_Data in this exercise_.

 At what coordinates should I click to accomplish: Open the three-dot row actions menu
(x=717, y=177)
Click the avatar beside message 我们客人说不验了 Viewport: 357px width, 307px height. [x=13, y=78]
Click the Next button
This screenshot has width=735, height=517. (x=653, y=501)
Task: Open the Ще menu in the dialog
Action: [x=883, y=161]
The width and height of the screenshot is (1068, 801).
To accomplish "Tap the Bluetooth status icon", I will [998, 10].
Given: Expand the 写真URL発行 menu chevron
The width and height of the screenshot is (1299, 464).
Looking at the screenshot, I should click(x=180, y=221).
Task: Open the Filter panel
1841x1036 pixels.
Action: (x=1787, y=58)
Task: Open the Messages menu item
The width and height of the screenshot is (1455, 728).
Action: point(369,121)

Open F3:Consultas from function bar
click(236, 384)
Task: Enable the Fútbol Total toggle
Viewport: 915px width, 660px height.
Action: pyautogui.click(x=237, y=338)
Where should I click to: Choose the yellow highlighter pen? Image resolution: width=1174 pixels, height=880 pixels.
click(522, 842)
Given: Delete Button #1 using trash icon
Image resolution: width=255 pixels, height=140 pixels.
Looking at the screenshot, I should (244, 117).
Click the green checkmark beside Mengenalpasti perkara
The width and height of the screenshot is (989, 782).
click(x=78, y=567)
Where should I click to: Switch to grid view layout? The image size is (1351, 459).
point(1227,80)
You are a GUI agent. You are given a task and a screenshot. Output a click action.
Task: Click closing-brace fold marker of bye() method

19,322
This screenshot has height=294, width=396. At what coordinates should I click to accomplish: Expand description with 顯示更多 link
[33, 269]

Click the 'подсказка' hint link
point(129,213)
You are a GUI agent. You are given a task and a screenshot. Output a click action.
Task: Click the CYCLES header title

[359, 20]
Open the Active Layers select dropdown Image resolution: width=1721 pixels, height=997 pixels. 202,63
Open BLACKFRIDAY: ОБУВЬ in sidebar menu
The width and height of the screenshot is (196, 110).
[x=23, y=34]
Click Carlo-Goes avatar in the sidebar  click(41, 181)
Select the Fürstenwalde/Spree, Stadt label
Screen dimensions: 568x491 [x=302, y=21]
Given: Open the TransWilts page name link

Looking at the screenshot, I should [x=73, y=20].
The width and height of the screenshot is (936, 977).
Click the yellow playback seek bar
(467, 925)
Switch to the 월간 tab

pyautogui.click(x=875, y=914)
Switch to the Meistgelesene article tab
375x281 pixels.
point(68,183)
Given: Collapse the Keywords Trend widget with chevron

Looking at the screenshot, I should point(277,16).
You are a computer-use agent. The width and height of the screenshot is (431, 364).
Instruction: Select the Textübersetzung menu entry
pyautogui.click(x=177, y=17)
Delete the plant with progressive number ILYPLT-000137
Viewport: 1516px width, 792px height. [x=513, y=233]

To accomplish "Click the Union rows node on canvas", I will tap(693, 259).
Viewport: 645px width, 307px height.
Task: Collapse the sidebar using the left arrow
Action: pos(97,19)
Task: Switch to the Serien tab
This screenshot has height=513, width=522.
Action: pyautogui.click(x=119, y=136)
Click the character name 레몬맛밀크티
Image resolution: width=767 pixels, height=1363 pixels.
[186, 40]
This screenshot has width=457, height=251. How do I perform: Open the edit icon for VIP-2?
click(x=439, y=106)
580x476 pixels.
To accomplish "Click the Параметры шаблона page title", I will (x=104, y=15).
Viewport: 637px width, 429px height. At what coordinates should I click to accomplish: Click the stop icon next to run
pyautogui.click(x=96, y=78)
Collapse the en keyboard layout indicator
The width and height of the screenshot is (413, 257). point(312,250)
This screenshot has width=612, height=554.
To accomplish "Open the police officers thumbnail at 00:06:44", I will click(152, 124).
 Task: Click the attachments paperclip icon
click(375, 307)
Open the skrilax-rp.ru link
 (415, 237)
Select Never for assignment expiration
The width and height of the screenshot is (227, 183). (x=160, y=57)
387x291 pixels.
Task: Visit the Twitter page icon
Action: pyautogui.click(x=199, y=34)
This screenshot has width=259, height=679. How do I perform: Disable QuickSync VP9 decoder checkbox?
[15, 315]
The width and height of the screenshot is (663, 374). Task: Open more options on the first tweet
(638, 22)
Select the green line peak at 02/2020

_Goal_.
Reproduce all of the records above word for word, keeping every line as it appears.

_Finished exercise_.
 At what coordinates should I click to accomplish: Open the three-dot row actions menu
(x=717, y=177)
Click the avatar beside message 我们客人说不验了 Viewport: 357px width, 307px height. [x=13, y=78]
Click the Next button
This screenshot has width=735, height=517. (x=653, y=501)
Task: Open the Ще menu in the dialog
Action: [x=883, y=161]
The width and height of the screenshot is (1068, 801).
To accomplish "Tap the Bluetooth status icon", I will [998, 10].
Given: Expand the 写真URL発行 menu chevron
The width and height of the screenshot is (1299, 464).
Looking at the screenshot, I should click(x=180, y=221).
Task: Open the Filter panel
1841x1036 pixels.
Action: (x=1787, y=58)
Task: Open the Messages menu item
The width and height of the screenshot is (1455, 728).
Action: point(369,121)

Open F3:Consultas from function bar
click(236, 384)
Task: Enable the Fútbol Total toggle
Viewport: 915px width, 660px height.
Action: pyautogui.click(x=237, y=338)
Where should I click to: Choose the yellow highlighter pen? Image resolution: width=1174 pixels, height=880 pixels.
click(522, 842)
Given: Delete Button #1 using trash icon
Image resolution: width=255 pixels, height=140 pixels.
Looking at the screenshot, I should (244, 117).
Click the green checkmark beside Mengenalpasti perkara
The width and height of the screenshot is (989, 782).
click(x=78, y=567)
Where should I click to: Switch to grid view layout? The image size is (1351, 459).
point(1227,80)
You are a GUI agent. You are given a task and a screenshot. Output a click action.
Task: Click closing-brace fold marker of bye() method

19,322
This screenshot has height=294, width=396. At what coordinates should I click to accomplish: Expand description with 顯示更多 link
[33, 269]

Click the 'подсказка' hint link
point(129,213)
You are a GUI agent. You are given a task and a screenshot. Output a click action.
Task: Click the CYCLES header title

[359, 20]
Open the Active Layers select dropdown Image resolution: width=1721 pixels, height=997 pixels. 202,63
Open BLACKFRIDAY: ОБУВЬ in sidebar menu
The width and height of the screenshot is (196, 110).
[x=23, y=34]
Click Carlo-Goes avatar in the sidebar  click(41, 181)
Select the Fürstenwalde/Spree, Stadt label
Screen dimensions: 568x491 [x=302, y=21]
Given: Open the TransWilts page name link

Looking at the screenshot, I should [x=73, y=20].
The width and height of the screenshot is (936, 977).
Click the yellow playback seek bar
(467, 925)
Switch to the 월간 tab

pyautogui.click(x=875, y=914)
Switch to the Meistgelesene article tab
375x281 pixels.
point(68,183)
Given: Collapse the Keywords Trend widget with chevron

Looking at the screenshot, I should point(277,16).
You are a computer-use agent. The width and height of the screenshot is (431, 364).
Instruction: Select the Textübersetzung menu entry
pyautogui.click(x=177, y=17)
Delete the plant with progressive number ILYPLT-000137
Viewport: 1516px width, 792px height. [x=513, y=233]

To accomplish "Click the Union rows node on canvas", I will tap(693, 259).
Viewport: 645px width, 307px height.
Task: Collapse the sidebar using the left arrow
Action: pos(97,19)
Task: Switch to the Serien tab
This screenshot has height=513, width=522.
Action: pyautogui.click(x=119, y=136)
Click the character name 레몬맛밀크티
Image resolution: width=767 pixels, height=1363 pixels.
[186, 40]
This screenshot has width=457, height=251. How do I perform: Open the edit icon for VIP-2?
click(x=439, y=106)
580x476 pixels.
To accomplish "Click the Параметры шаблона page title", I will (x=104, y=15).
Viewport: 637px width, 429px height. At what coordinates should I click to accomplish: Click the stop icon next to run
pyautogui.click(x=96, y=78)
Collapse the en keyboard layout indicator
The width and height of the screenshot is (413, 257). point(312,250)
This screenshot has width=612, height=554.
To accomplish "Open the police officers thumbnail at 00:06:44", I will click(152, 124).
 Task: Click the attachments paperclip icon
click(375, 307)
Open the skrilax-rp.ru link
 (415, 237)
Select Never for assignment expiration
The width and height of the screenshot is (227, 183). (x=160, y=57)
387x291 pixels.
Task: Visit the Twitter page icon
Action: pyautogui.click(x=199, y=34)
This screenshot has width=259, height=679. How do I perform: Disable QuickSync VP9 decoder checkbox?
[15, 315]
The width and height of the screenshot is (663, 374). Task: Open more options on the first tweet
(638, 22)
Select the green line peak at 02/2020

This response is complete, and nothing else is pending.